Status Feature Complexity

Unified metadata catalog that enables seamless table sharing across Spark, SQL, and Data Explorer engines in Azure Synapse Analytics.


🌟 Overview

The Shared Metadata Store in Azure Synapse Analytics provides a unified catalog that allows tables created in one compute engine (Spark, SQL, Data Explorer) to be automatically discovered and queried by other engines.
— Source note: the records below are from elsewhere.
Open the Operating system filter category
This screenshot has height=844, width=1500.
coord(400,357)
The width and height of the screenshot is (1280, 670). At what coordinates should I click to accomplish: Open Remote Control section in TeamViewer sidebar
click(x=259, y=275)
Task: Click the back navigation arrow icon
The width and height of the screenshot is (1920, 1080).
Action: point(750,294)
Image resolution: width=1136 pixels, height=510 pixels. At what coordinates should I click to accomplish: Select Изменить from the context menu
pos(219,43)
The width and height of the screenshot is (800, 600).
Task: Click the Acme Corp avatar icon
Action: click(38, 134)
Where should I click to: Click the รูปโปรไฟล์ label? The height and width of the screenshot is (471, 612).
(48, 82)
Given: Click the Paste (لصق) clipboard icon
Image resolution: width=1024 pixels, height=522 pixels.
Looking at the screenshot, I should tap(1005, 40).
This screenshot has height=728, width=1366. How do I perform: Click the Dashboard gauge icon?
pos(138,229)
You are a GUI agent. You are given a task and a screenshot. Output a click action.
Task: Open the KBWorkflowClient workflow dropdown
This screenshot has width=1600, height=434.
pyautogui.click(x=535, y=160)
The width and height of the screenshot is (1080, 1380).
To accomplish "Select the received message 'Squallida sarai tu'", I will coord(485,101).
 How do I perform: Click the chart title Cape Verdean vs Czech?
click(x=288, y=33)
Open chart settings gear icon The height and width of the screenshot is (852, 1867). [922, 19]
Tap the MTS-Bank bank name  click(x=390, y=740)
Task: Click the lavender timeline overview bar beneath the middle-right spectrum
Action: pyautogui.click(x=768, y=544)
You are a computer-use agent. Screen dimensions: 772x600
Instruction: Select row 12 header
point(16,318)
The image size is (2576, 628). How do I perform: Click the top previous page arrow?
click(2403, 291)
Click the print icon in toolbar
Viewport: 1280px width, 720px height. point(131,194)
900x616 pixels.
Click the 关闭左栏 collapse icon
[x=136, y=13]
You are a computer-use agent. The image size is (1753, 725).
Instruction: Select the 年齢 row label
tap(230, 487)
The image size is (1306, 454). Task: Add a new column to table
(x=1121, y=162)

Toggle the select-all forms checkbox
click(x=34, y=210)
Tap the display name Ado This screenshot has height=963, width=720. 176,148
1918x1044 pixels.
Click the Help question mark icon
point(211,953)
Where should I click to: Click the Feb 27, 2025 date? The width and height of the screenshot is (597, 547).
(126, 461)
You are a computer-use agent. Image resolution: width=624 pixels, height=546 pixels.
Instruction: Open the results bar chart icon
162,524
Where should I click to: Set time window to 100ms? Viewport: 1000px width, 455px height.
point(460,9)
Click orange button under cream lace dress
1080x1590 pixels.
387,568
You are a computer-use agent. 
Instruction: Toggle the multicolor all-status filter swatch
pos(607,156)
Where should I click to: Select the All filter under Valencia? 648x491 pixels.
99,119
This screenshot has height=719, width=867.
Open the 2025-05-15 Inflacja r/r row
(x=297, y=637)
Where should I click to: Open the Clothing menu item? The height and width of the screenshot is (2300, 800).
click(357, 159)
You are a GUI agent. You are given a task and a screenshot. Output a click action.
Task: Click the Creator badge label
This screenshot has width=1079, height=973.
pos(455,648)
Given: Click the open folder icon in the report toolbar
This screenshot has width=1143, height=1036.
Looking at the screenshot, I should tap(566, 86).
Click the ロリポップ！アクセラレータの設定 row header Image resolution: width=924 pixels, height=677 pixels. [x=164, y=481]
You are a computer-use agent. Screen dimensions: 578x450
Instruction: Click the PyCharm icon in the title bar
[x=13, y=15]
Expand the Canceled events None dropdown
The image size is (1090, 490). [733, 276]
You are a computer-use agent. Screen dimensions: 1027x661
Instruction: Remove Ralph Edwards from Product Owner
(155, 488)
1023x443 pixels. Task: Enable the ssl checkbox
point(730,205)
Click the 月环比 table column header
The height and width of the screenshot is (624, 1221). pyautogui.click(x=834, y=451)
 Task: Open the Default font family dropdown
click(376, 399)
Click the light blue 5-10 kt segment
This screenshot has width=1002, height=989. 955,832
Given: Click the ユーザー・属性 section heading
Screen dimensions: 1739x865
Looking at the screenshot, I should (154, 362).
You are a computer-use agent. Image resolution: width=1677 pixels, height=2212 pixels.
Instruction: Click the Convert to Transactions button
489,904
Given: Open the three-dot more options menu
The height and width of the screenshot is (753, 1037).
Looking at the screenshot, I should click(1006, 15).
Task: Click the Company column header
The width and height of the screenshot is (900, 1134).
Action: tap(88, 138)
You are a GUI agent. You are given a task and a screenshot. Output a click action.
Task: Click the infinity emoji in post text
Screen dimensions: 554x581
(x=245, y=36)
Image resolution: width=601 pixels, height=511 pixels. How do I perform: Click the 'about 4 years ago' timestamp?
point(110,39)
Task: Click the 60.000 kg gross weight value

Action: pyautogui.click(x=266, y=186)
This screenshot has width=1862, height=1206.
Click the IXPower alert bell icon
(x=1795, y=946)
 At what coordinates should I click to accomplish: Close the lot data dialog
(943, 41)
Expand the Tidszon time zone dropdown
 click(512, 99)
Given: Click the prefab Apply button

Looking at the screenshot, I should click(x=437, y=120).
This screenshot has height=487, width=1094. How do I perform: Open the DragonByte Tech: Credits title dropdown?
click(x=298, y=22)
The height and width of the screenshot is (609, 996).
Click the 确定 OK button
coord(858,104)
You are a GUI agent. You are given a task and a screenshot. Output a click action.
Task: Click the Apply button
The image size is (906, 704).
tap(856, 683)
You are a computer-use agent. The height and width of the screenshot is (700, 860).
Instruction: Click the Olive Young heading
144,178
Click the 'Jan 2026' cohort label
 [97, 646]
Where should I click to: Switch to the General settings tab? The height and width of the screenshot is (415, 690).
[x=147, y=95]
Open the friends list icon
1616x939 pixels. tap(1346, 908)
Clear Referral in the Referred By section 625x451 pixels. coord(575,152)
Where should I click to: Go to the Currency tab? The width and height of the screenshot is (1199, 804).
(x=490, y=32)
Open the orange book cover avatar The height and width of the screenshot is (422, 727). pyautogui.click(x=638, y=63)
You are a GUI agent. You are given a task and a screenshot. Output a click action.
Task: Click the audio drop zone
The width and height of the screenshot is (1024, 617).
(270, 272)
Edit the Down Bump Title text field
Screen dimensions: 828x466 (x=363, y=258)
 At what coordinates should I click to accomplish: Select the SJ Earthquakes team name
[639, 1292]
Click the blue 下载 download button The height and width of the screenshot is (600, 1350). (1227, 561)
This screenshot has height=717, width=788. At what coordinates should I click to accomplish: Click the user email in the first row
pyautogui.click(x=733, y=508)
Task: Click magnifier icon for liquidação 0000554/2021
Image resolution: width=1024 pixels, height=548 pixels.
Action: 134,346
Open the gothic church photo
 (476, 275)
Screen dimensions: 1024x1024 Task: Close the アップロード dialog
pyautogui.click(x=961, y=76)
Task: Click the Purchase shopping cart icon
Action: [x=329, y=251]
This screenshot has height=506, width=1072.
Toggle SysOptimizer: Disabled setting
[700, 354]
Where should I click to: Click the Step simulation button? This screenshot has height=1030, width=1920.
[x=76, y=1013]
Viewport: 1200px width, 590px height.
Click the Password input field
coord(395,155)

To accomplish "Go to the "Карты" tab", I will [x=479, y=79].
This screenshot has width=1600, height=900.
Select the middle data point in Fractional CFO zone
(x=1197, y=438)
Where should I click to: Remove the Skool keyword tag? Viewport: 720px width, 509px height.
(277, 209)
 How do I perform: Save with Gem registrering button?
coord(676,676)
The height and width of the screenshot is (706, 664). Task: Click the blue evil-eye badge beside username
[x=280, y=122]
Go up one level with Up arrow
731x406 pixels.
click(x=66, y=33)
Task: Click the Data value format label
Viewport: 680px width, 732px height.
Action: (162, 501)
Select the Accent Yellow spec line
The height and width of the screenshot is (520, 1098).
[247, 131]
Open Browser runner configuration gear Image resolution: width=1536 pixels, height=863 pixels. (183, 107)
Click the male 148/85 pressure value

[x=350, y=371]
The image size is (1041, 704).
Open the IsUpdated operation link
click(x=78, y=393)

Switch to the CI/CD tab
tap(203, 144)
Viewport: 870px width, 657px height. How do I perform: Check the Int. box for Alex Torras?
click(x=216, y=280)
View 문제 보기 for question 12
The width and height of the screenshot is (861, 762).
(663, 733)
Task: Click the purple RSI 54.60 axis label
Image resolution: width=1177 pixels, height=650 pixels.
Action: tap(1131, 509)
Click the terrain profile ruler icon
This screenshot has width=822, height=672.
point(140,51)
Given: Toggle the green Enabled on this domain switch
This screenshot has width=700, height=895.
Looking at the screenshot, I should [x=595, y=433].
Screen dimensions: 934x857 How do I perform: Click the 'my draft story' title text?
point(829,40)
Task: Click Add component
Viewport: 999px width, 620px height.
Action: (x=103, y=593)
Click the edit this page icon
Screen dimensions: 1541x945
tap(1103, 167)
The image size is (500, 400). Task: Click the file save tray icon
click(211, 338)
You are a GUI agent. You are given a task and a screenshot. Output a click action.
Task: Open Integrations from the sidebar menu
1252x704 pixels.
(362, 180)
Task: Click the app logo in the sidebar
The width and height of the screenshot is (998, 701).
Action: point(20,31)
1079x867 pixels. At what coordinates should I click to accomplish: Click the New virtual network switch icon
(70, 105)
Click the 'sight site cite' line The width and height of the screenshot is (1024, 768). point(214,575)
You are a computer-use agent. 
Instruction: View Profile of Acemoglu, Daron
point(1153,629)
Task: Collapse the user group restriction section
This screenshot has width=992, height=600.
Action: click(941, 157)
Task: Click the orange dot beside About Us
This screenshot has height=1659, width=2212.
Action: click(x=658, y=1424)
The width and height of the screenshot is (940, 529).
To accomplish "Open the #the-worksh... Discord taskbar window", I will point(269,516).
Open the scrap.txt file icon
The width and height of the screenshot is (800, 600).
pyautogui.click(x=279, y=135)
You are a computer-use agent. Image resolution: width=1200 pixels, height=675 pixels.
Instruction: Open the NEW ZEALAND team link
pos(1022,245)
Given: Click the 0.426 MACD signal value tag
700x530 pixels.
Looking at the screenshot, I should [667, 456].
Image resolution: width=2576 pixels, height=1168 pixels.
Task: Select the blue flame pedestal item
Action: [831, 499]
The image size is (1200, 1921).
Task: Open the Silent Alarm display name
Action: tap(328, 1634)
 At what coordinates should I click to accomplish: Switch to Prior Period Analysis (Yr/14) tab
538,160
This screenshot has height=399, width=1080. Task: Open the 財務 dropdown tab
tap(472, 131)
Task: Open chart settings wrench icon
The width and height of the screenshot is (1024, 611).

This eliminates data silos and enables true polyglot analytics.

🔥 Key Benefits

  • Cross-Engine Discovery: Tables automatically visible across all engines
  • Schema Synchronization: Schema changes propagate automatically
  • Security Inheritance: Access controls apply consistently
  • Data Lineage: Track data flow across engines
  • Simplified Governance: Single source of truth for metadata

🏗️ Architecture

graph TB
    subgraph "Shared Metadata Store"
        MetaDB[(Metadata<br/>Database)]
    end

    subgraph "Compute Engines"
        Spark[Spark Pools<br/>Python, Scala, SQL]
        ServerlessSQL[Serverless SQL<br/>T-SQL]
        DedicatedSQL[Dedicated SQL<br/>T-SQL]
        DataExplorer[Data Explorer<br/>KQL]
    end

    subgraph "Storage"
        DataLake[Data Lake<br/>Storage Gen2]
    end

    Spark -->|Register Tables| MetaDB
    ServerlessSQL -->|Query Metadata| MetaDB
    DedicatedSQL -->|Query Metadata| MetaDB
    DataExplorer -->|Query Metadata| MetaDB

    MetaDB -->|Table Locations| DataLake
    Spark -->|Read/Write| DataLake
    ServerlessSQL -->|Read| DataLake

🎯 Cross-Engine Table Sharing

Create Table in Spark, Query in SQL

# Create Delta table in Spark
df = spark.read.parquet("/data/sales/*.parquet")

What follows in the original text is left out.